- [Required work]
**1)** From the Jerry Bowles profile, set down the passage between "Last October, he" and "other peoples’ problems.", inclusive.
**2)** Condense the paragraph of the Jerry Bowles profile that begins "Last October, he moved" into a short bulleted list that keeps its main facts.
**3)** Please write the next few sentences of the Jerry Bowles profile, picking up after its final sentence.

- [Source passage]

After nearly failing his first test in his grade nine machine shop course, Jerry Bowles wasn’t sure if machining was for him. Indeed, by 16 years of age he had dropped out of school.
“Papers mean you can read a book and remember the details long enough to write a test and it wasn’t one of my strong points,” recalls the owner of Die-Mond Machine & Tool, Stratford, ON.
His strong point was learning through work, which got him to where he is today. “My background is working; it’s all I’ve ever done. I’ve worked on shop floors and on machines all my working life.”
Last October, he moved from a 10,000 sq ft facility into a new 40,000 sq ft building, which he owns. The machine shop takes up approximately 22,000 sq ft with the remaining floor space soon to be rented out to another business.
Bowles, along with son Jason, who now runs the shop and will soon take the reins as Bowles eases back into semi-retirement, have carved a reputation for fixing other peoples’ problems.

- [Information supplied]
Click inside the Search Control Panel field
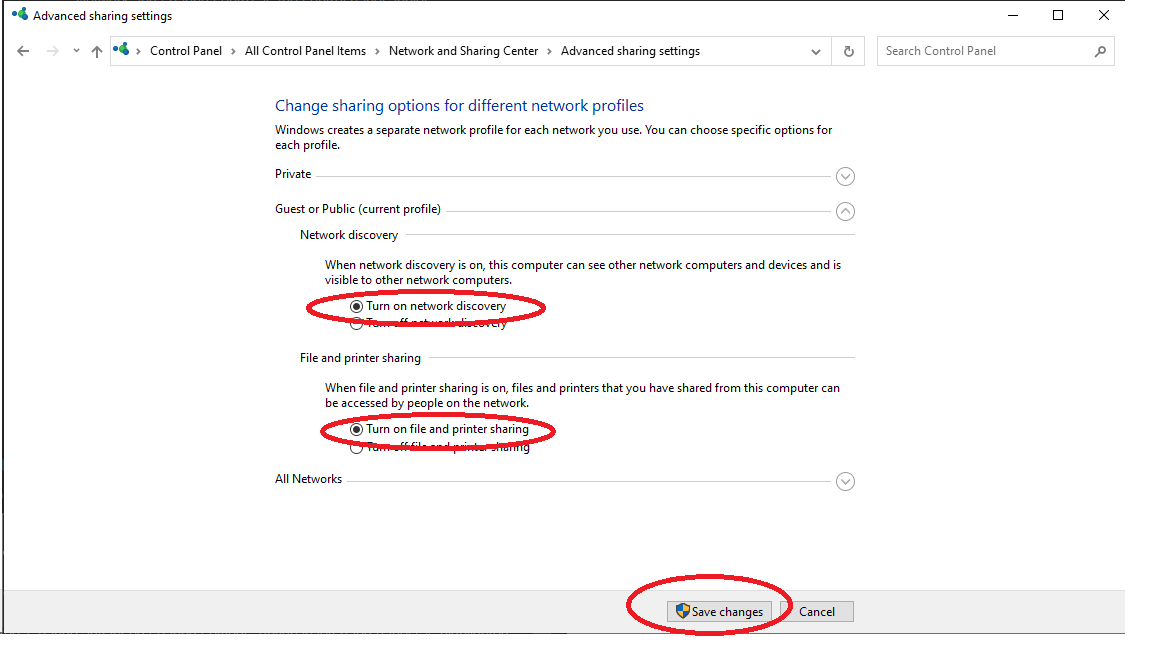The image size is (1152, 648). tap(985, 51)
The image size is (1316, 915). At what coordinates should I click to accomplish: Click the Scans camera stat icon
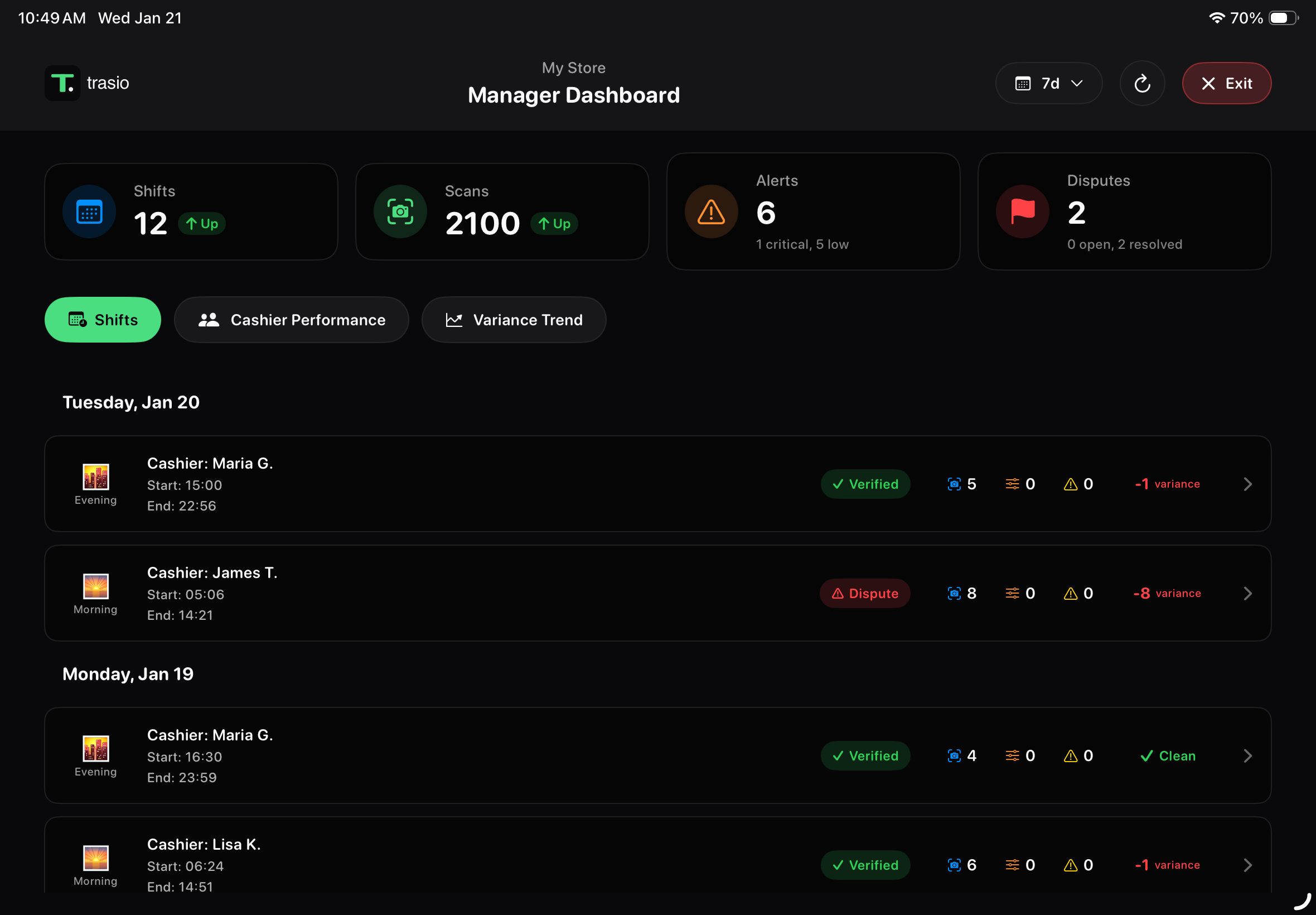pos(400,211)
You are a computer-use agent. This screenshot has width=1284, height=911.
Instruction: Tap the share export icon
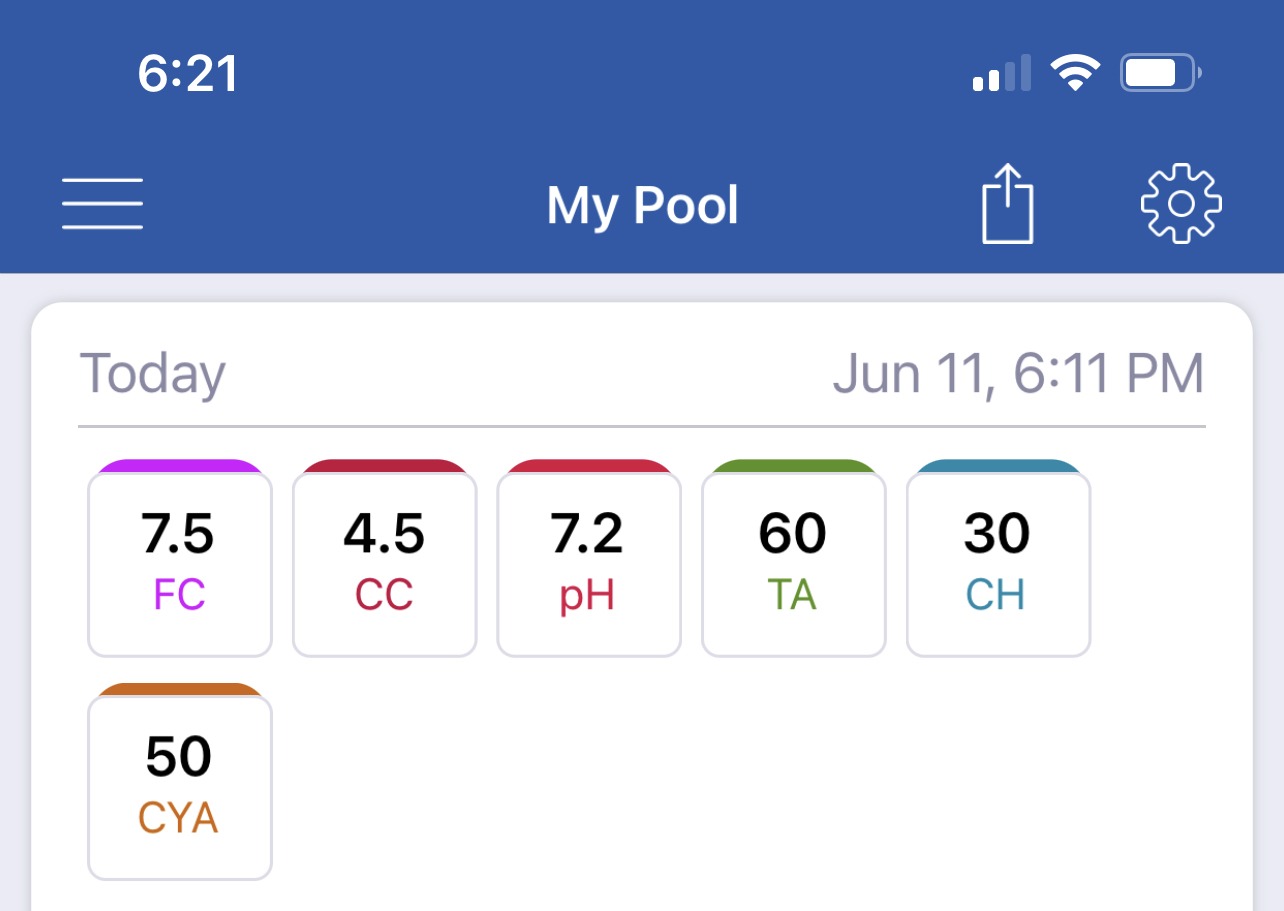[1007, 204]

- [Task-by-task answers]
**1)**
Last October, he moved from a 10,000 sq ft facility into a new 40,000 sq ft building, which he owns. The machine shop takes up approximately 22,000 sq ft with the remaining floor space soon to be rented out to another business.
Bowles, along with son Jason, who now runs the shop and will soon take the reins as Bowles eases back into semi-retirement, have carved a reputation for fixing other peoples’ problems.

**2)**
- Last October, Bowles moved from a 10,000 sq ft facility into a new 40,000 sq ft building that he owns.
- The machine shop occupies about 22,000 sq ft.
- The remaining floor space will soon be rented to another business.

**3)**
In fact, fixing problems is how Die-Mond landed his largest customer.
“This company was actually a customer for another customer of mine and every time they ran into a problem my customer said ‘go see Jerry he can figure it out.’ So they got this mentality that when they had a problem they could call on me. Two years ago they had a machine go down. It was a specially built CNC and they simply got rid of it and now I’m making the component for them.”
While Die-Mond is known as a “fixer,” the general machine shop does a lot more than that. The company specializes in short production runs and in prototype work, “but we’ll do almost anything when it comes to making chips.”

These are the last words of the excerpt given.